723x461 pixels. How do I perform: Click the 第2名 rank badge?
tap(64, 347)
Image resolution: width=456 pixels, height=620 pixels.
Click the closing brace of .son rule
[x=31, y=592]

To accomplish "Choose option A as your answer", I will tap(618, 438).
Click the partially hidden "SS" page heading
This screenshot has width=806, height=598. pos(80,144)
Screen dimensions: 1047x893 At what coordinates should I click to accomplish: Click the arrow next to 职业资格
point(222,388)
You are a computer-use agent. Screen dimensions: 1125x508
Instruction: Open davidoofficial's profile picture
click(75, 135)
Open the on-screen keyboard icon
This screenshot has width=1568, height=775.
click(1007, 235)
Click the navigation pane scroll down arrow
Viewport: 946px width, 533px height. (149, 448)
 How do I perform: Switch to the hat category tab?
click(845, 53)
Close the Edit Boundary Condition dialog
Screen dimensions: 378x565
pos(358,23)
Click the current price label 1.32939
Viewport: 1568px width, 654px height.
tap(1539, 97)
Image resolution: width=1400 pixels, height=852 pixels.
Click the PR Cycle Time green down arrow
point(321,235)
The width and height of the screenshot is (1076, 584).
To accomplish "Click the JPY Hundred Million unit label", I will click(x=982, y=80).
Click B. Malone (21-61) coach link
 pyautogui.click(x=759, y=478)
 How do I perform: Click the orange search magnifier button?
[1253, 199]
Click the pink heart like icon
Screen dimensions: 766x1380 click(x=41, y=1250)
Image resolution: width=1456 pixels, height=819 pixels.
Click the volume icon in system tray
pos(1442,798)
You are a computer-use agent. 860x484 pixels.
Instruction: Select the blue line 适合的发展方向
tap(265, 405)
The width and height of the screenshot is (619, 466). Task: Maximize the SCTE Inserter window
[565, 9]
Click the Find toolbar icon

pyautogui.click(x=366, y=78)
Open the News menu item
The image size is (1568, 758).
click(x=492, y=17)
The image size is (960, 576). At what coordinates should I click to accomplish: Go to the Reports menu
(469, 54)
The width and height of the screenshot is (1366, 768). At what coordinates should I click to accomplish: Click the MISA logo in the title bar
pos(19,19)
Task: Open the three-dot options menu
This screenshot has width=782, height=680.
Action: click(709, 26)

────────────────

> **YOUR OBJECTIVE**
Restate all the material above, keeping each word as it is.

> **ANSWER FOR THE TASK**
723x461 pixels. How do I perform: Click the 第2名 rank badge?
tap(64, 347)
Image resolution: width=456 pixels, height=620 pixels.
Click the closing brace of .son rule
[x=31, y=592]

To accomplish "Choose option A as your answer", I will tap(618, 438).
Click the partially hidden "SS" page heading
This screenshot has width=806, height=598. pos(80,144)
Screen dimensions: 1047x893 At what coordinates should I click to accomplish: Click the arrow next to 职业资格
point(222,388)
You are a computer-use agent. Screen dimensions: 1125x508
Instruction: Open davidoofficial's profile picture
click(75, 135)
Open the on-screen keyboard icon
This screenshot has width=1568, height=775.
click(1007, 235)
Click the navigation pane scroll down arrow
Viewport: 946px width, 533px height. (149, 448)
 How do I perform: Switch to the hat category tab?
click(845, 53)
Close the Edit Boundary Condition dialog
Screen dimensions: 378x565
pos(358,23)
Click the current price label 1.32939
Viewport: 1568px width, 654px height.
tap(1539, 97)
Image resolution: width=1400 pixels, height=852 pixels.
Click the PR Cycle Time green down arrow
point(321,235)
The width and height of the screenshot is (1076, 584).
To accomplish "Click the JPY Hundred Million unit label", I will click(x=982, y=80).
Click B. Malone (21-61) coach link
 pyautogui.click(x=759, y=478)
 How do I perform: Click the orange search magnifier button?
[1253, 199]
Click the pink heart like icon
Screen dimensions: 766x1380 click(x=41, y=1250)
Image resolution: width=1456 pixels, height=819 pixels.
Click the volume icon in system tray
pos(1442,798)
You are a computer-use agent. 860x484 pixels.
Instruction: Select the blue line 适合的发展方向
tap(265, 405)
The width and height of the screenshot is (619, 466). Task: Maximize the SCTE Inserter window
[565, 9]
Click the Find toolbar icon

pyautogui.click(x=366, y=78)
Open the News menu item
The image size is (1568, 758).
click(x=492, y=17)
The image size is (960, 576). At what coordinates should I click to accomplish: Go to the Reports menu
(469, 54)
The width and height of the screenshot is (1366, 768). At what coordinates should I click to accomplish: Click the MISA logo in the title bar
pos(19,19)
Task: Open the three-dot options menu
This screenshot has width=782, height=680.
Action: click(709, 26)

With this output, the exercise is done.